The problem: Format every line of the records below as a numbered list, omitting any blank lines.
===== Records provided
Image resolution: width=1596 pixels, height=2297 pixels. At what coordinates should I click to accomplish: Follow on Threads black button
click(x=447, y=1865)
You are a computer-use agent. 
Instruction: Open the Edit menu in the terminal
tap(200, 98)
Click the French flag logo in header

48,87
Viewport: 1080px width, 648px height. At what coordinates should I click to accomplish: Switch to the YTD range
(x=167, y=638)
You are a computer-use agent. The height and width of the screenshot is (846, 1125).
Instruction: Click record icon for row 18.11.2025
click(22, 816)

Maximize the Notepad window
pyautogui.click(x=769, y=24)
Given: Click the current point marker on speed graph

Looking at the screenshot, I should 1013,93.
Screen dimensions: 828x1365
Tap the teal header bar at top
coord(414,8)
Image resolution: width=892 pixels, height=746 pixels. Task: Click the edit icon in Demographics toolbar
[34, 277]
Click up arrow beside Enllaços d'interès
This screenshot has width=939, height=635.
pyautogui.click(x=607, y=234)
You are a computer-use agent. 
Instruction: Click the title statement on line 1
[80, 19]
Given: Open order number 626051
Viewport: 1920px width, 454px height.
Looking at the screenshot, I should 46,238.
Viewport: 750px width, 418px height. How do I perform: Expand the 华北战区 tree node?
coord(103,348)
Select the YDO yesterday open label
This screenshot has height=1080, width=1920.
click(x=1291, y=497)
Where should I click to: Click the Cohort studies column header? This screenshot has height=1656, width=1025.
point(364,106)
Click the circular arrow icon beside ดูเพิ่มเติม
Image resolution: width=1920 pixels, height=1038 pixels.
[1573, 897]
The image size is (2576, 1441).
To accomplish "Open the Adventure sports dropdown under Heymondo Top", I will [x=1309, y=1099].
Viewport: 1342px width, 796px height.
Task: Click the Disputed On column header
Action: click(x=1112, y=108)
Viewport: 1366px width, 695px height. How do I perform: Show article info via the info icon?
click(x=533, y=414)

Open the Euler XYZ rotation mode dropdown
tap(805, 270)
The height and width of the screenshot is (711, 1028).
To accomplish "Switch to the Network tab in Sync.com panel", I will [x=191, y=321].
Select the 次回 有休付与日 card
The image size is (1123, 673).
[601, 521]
==========
Worked solution:
1. Image resolution: width=1596 pixels, height=2297 pixels. At what coordinates should I click to accomplish: Follow on Threads black button
2. click(x=447, y=1865)
3. You are a computer-use agent. 
4. Instruction: Open the Edit menu in the terminal
5. tap(200, 98)
6. Click the French flag logo in header
7. 48,87
8. Viewport: 1080px width, 648px height. At what coordinates should I click to accomplish: Switch to the YTD range
9. (x=167, y=638)
10. You are a computer-use agent. The height and width of the screenshot is (846, 1125).
11. Instruction: Click record icon for row 18.11.2025
12. click(22, 816)
13. Maximize the Notepad window
14. pyautogui.click(x=769, y=24)
15. Given: Click the current point marker on speed graph
16. Looking at the screenshot, I should 1013,93.
17. Screen dimensions: 828x1365
18. Tap the teal header bar at top
19. coord(414,8)
20. Image resolution: width=892 pixels, height=746 pixels. Task: Click the edit icon in Demographics toolbar
21. [34, 277]
22. Click up arrow beside Enllaços d'interès
23. This screenshot has width=939, height=635.
24. pyautogui.click(x=607, y=234)
25. You are a computer-use agent. 
26. Instruction: Click the title statement on line 1
27. [80, 19]
28. Given: Open order number 626051
29. Viewport: 1920px width, 454px height.
30. Looking at the screenshot, I should 46,238.
31. Viewport: 750px width, 418px height. How do I perform: Expand the 华北战区 tree node?
32. coord(103,348)
33. Select the YDO yesterday open label
34. This screenshot has height=1080, width=1920.
35. click(x=1291, y=497)
36. Where should I click to: Click the Cohort studies column header? This screenshot has height=1656, width=1025.
37. point(364,106)
38. Click the circular arrow icon beside ดูเพิ่มเติม
39. Image resolution: width=1920 pixels, height=1038 pixels.
40. [1573, 897]
41. The image size is (2576, 1441).
42. To accomplish "Open the Adventure sports dropdown under Heymondo Top", I will [x=1309, y=1099].
43. Viewport: 1342px width, 796px height.
44. Task: Click the Disputed On column header
45. Action: click(x=1112, y=108)
46. Viewport: 1366px width, 695px height. How do I perform: Show article info via the info icon?
47. click(x=533, y=414)
48. Open the Euler XYZ rotation mode dropdown
49. tap(805, 270)
50. The height and width of the screenshot is (711, 1028).
51. To accomplish "Switch to the Network tab in Sync.com panel", I will [x=191, y=321].
52. Select the 次回 有休付与日 card
53. The image size is (1123, 673).
54. [601, 521]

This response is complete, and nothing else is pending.